> Task requirements
1) Based on the tidyverse chapter, explain why learning one tidyverse package makes the others feel familiar.
2) In the tidyverse chapter, rework the passage starting at "Tidy data. Your" and ending at "you are doing.", swapping "ransom note" for "secret message".
3) Pick up the tidyverse chapter right after its last line and keep writing.

> Page text
──────
6 Your Data Analysis Toolkit

7 Your Data Analysis Toolkit

Code

library(knitr)

Warning: package 'knitr' was built under R version 4.5.2

Code

opts_chunk$set(echo = TRUE, warning = FALSE, message = FALSE,
 comment = "#>", collapse = TRUE)

This chapter introduces the core set of tools you will use throughout this book. It is the overview before the deep dives in subsequent chapters: what the tidyverse is, how it differs from base R, and the design principles that make tidyverse code feel consistent across packages.

7.1 What is the Tidyverse?

The tidyverse is a collection of R packages built for data science. They were created primarily by Hadley Wickham and the team at Posit (formerly RStudio), and they all follow the same design philosophy. That means once you learn one package, the others feel familiar — like walking into a new franchise location and already knowing the menu.

The “tidy” in tidyverse boils down to two big ideas:

Tidy data. Your data should be organized so that each variable is a column, each observation is a row, and each cell has one value. (More on this soon — it matters more than you think.)
Tidy code. Your code should read like a sentence, not an encrypted ransom note. Tidyverse functions have verb-based names — filter(), select(), mutate(), summarize() — so a pipeline of code practically narrates what you are doing.

AI Pitfall: AI mixes base R and tidyverse in the same script

Ask an AI assistant to “filter the customers and compute the average order amount” and you may get back code that mixes paradigms in awkward ways:

high_value <- subset(df, order_amount > 100)   # base R idiom
result <- high_value %>%                        # tidyverse pipe
  group_by(region) %>%
  summarise(avg = mean(order_amount))
──────
> Available data
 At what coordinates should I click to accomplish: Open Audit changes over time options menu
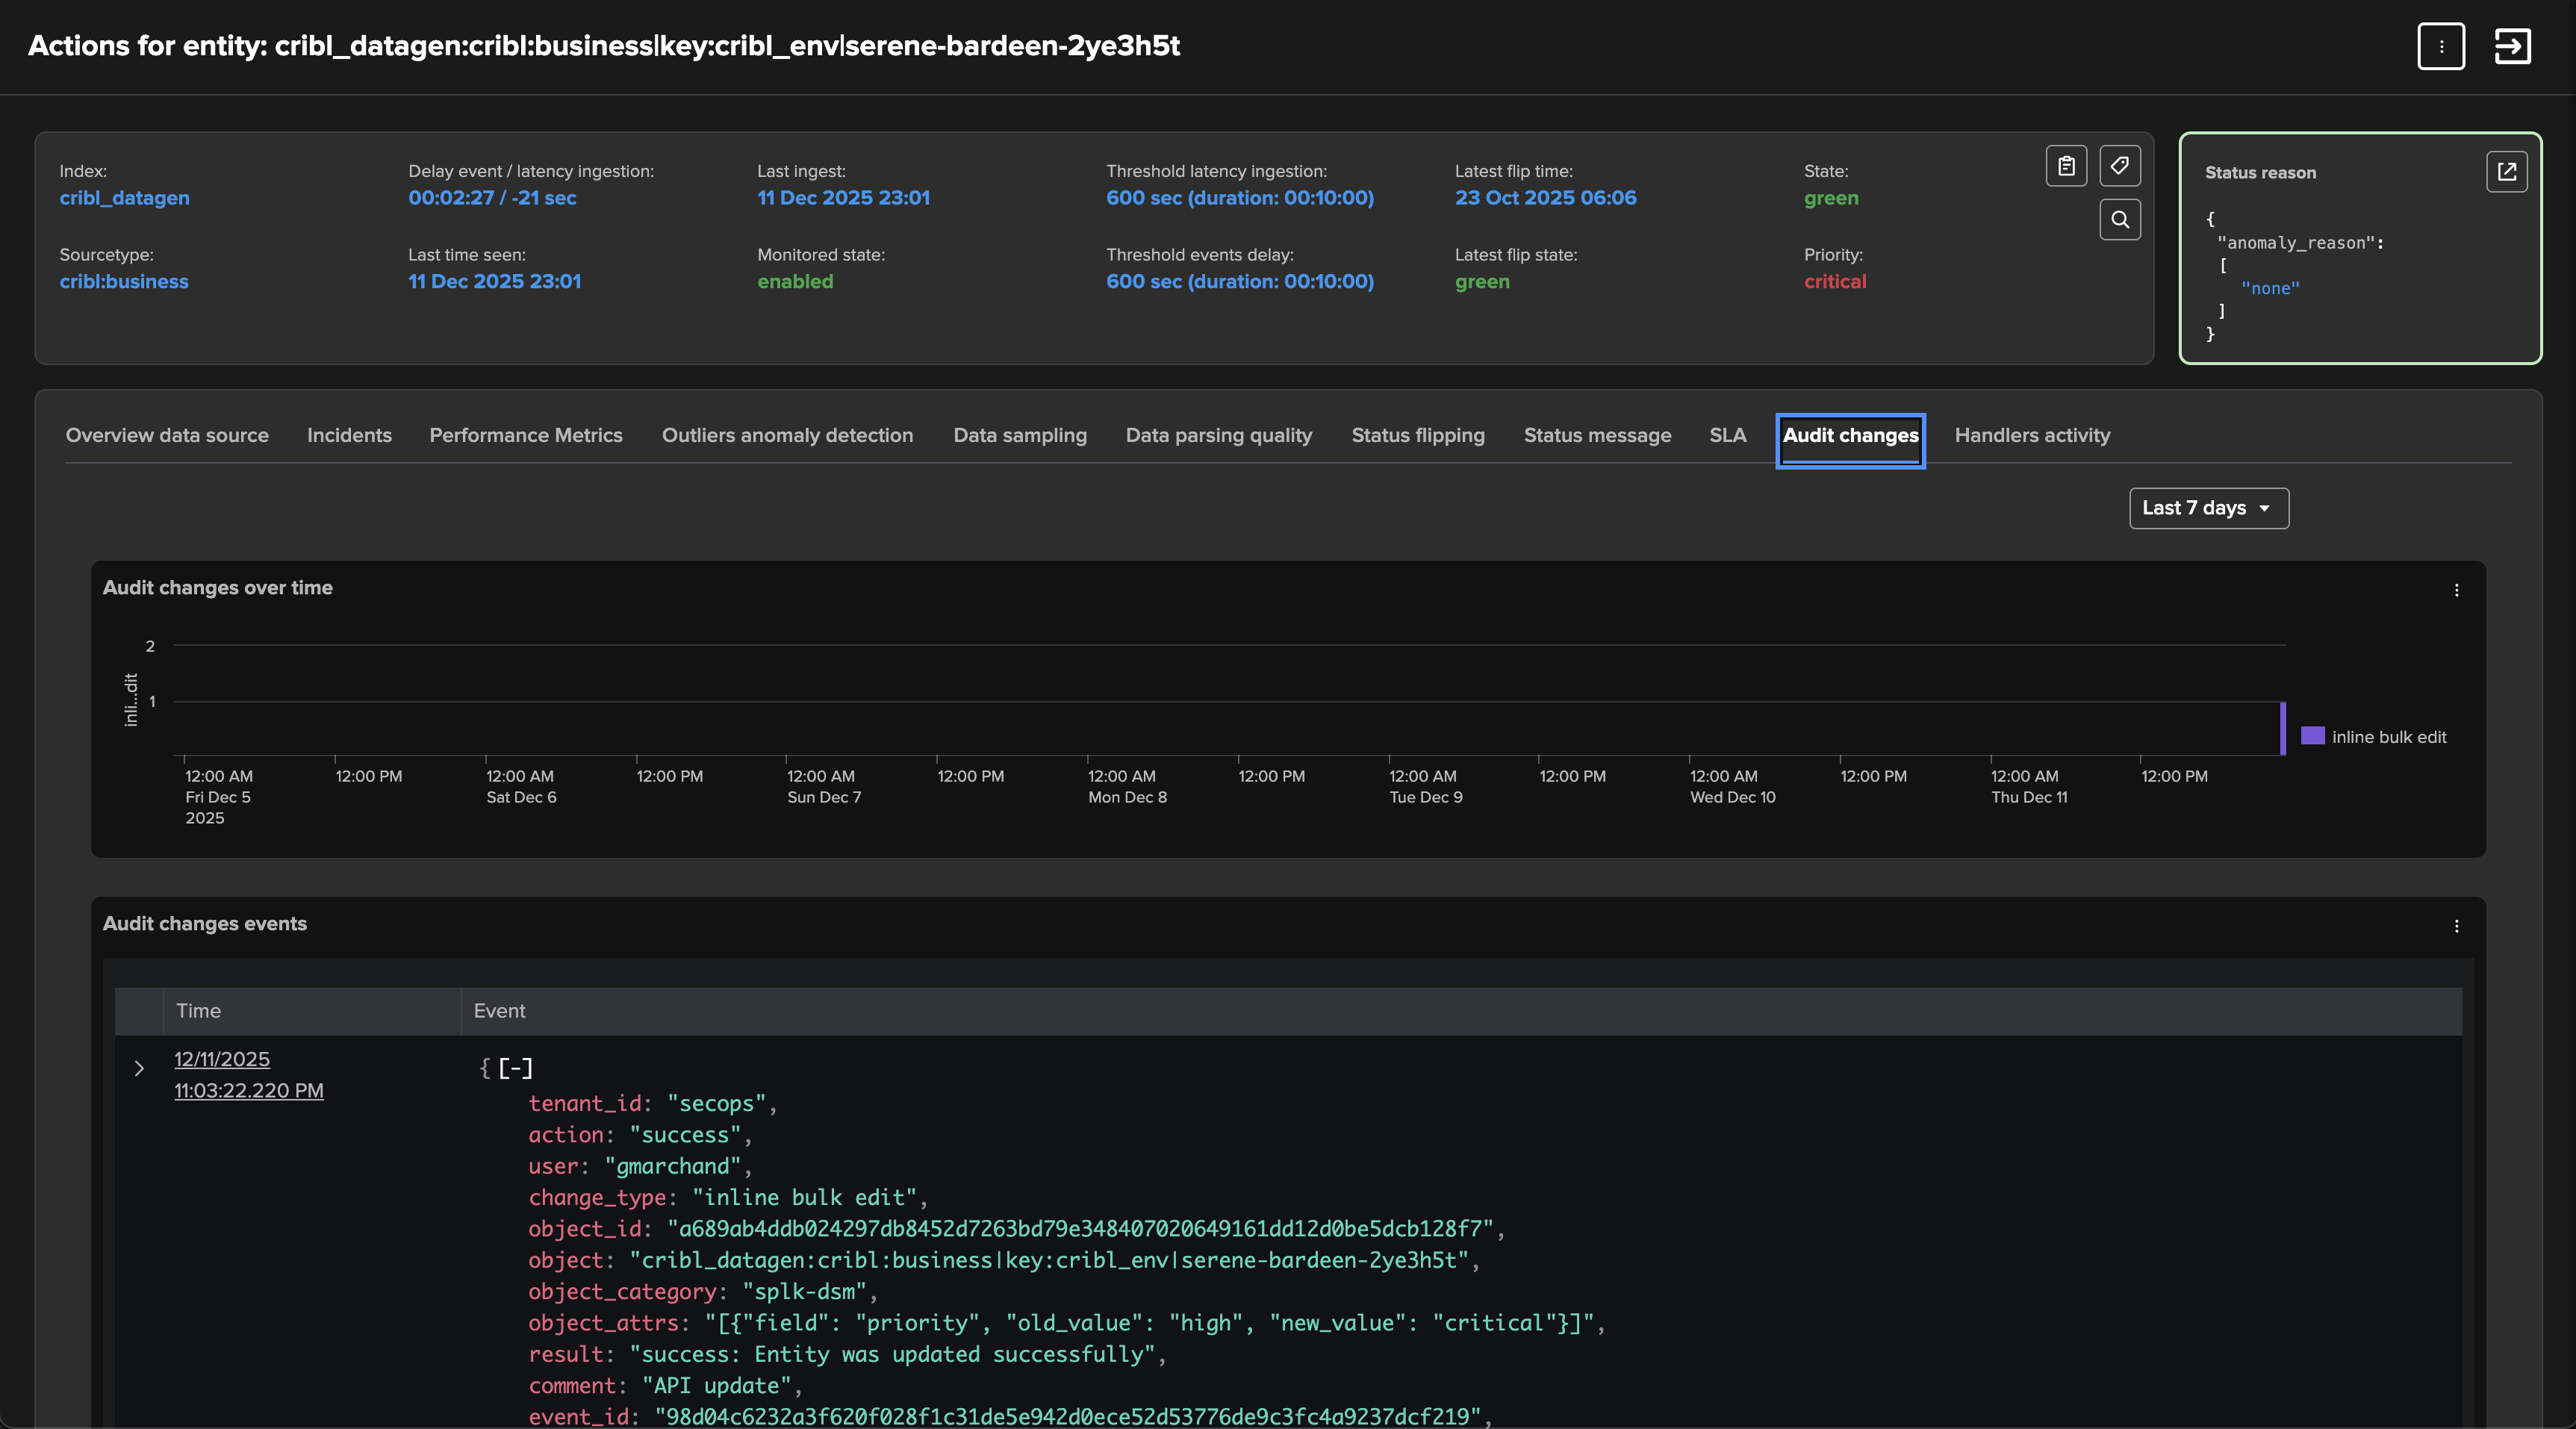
──────
> Task answers
1) All of the tidyverse packages follow the same design philosophy, so once you learn one, the others feel familiar.

2)
Tidy data. Your data should be organized so that each variable is a column, each observation is a row, and each cell has one value. (More on this soon — it matters more than you think.)
Tidy code. Your code should read like a sentence, not an encrypted secret message. Tidyverse functions have verb-based names — filter(), select(), mutate(), summarize() — so a pipeline of code practically narrates what you are doing.

3)
The code runs. It also reads as if it was written by two different people. AI assistants are trained on a mix of base R and tidyverse code, and they sometimes blend them in a single script. The cost is that future readers (often you, three months later) have to mentally switch idioms while reading. The benefit of using the tidyverse is consistency; that benefit disappears when half the code is still written in base R.

The discipline: pick one approach per script and stick with it. This book uses tidyverse-first throughout. When AI hands you code that mixes idioms, ask it to “rewrite this in tidyverse style” — modern AI handles that translation reliably.

7.2 Installing and Loading the Tidyverse

One install, many packages:

Code

install.packages("tidyverse")

One library call to load the core set:

Code

library(tidyverse)

When you run library(tidyverse), R prints two things. First, the core packages it just loaded. Second, any conflicts — cases where a tidyverse function has the same name as one already loaded. You will usually see:

dplyr::filter() masks stats::filter()
dplyr::lag() masks stats::lag()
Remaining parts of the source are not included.